I have a confession to make. I’ve been hiding the fact that I am a fraud. I have been trying to write this blog about self care and healing, and yet for many months now I haven’t doing either of those things. I haven’t been able to write because I’ve been busy being a fraud. I haven’t been working out. No yoga, except for a little at home that was prescribed by my movement therapist. He was so fantastic that I just couldn’t go back for more sessions, because I felt like I was failing him and wasting his time. No kettlebells, even though I had a regular thing going for several months and began to feel stronger. No more than five or six hours of sleep per night. My headaches and nightmares are coming back with the vengeance of a toddler given the wrong color cup. Breakfast on more than one occasion has been a handful (or two) of chocolate covered almonds sprinkled with sea salt and turbinado sugar. Many days I eat more pasta than vegetables. A glass (or three) of dry, red wine quiets the anxiety in my head at night. I stay up until 2am watching Seth Meyers, Anderson Cooper, Stephen Colbert, and Rachel Maddow on YouTube and feel sick about the world my children will inhabit. I am stressed, sad, and certainly not taking care of myself. I have headaches and body aches. I have gained obvious weight. My back injury has flared up more than usual. I’m tired all the time and snap at my children. It doesn’t bode well for that long, horizontal wrinkle across my forehead. I am failing myself and wasting my time. These feel like the toughest bad habits to break.

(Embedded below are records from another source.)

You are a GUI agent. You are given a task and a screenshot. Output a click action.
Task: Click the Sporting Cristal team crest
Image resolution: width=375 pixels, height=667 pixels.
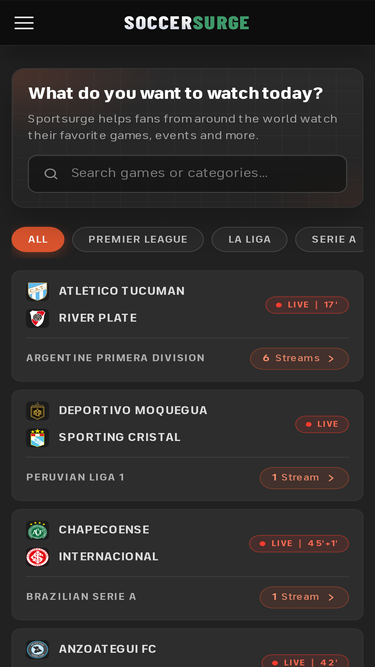click(37, 438)
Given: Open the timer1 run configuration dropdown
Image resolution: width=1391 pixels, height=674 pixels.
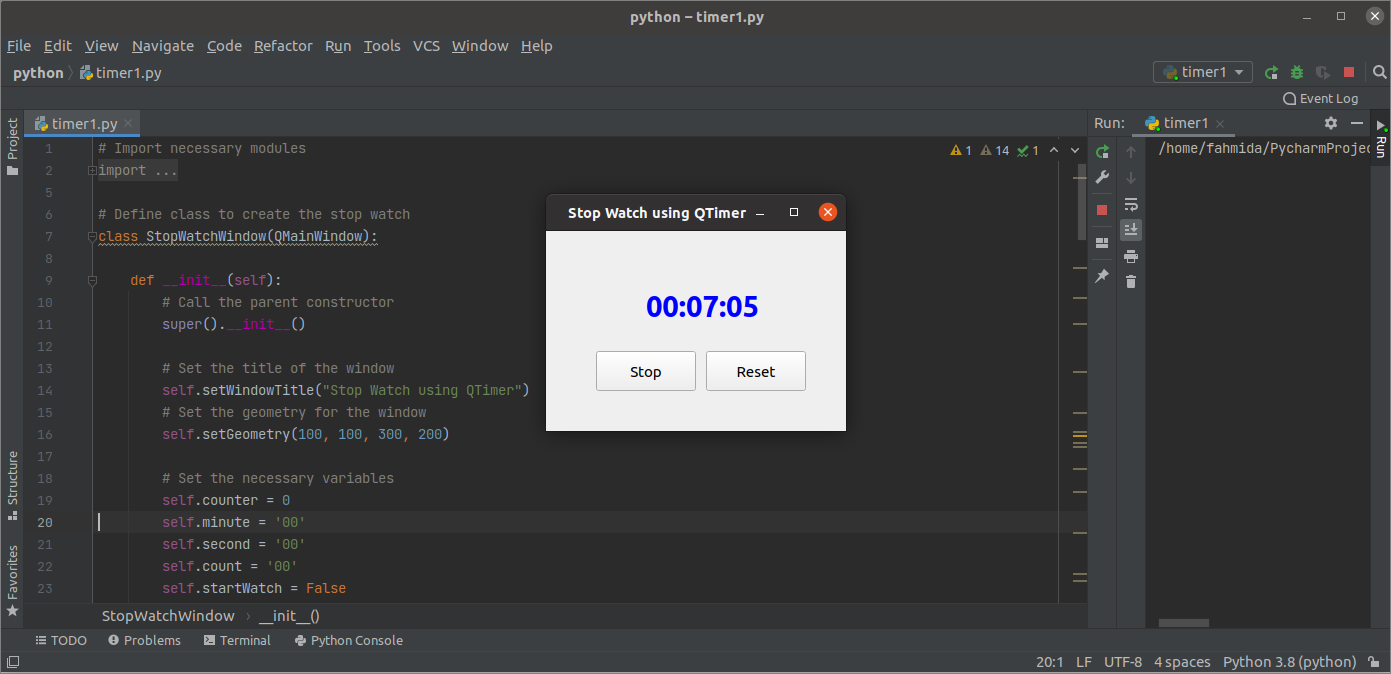Looking at the screenshot, I should [1203, 72].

I am embarrassed to come here and write under the heading To Bounce Not Break, because so often I feel broken. I am losing my body as well as my mind. I’m missing time with my children and holding onto negativity. I have been attempting to escape and ignore myself with food and wine and mindless, endless television. I have been pushing through the days with my head down, afraid to look up and see the world I am in. I have been afraid to try, feeling as if I am so low that I cannot get back up. I am ashamed and alone, with so much work ahead of me. I am back at the bottom and must take those first steps yet again.
I don’t often get time alone. I stopped in the cafe for coffee and a sandwich. I am a pseudo-single mama, stuck in marital separation limbo. Cyndi Lauper’s “Time After Time” was playing, reminding me that long ago I was a kid. My daughter looks like me in the 80’s. Apparently neon and ruffled skirts are back.
I went into the cafe stressed and tired, slightly sick, deepening the horizontal line I’ve been etching into my forehead. One might think a mama out alone could order a sandwich and coffee and eat in peace, but I made my own internal noise.
There was an old woman at the table across from me, with perfectly round, fluffy white hair. She was wispy like a wishing dandelion, quietly sipping coffee from a chunky white mug. She had passed the worrying years, while I am in them, trying to keep a clean home and plan meals, worrying about money, avoiding Pinterest because it makes me feel less than, hoping my children are happy, feel loved, sleep enough, get time to play, dig in the dirt, run in the grass, eat enough vegetables, and know that I love them until the stars turn to fish, even though I feel like I’m screwing it up nearly every day. Just drink the damn coffee, mama, I told myself.
My children want their dad to live with us in our house again. They don’t understand that sometimes parents need a vacation from one another and need space.
The coffee was supposed to be relaxing. Self care. But it is not self care to sit quietly and mentally beat up one’s self. The dandelion lady was gone. A fresh-faced, blonde haired tween in skinny jeans and Ugg boots took her place, coffee in one hand while the other picked an enormous muffin apart into manageable chunks. She licked her fingers between bites and said “like” every ten seconds. She was happy and talked with sticky muffin hands. I am somewhere between the muffin girl and the dandelion lady. My coffee got cold.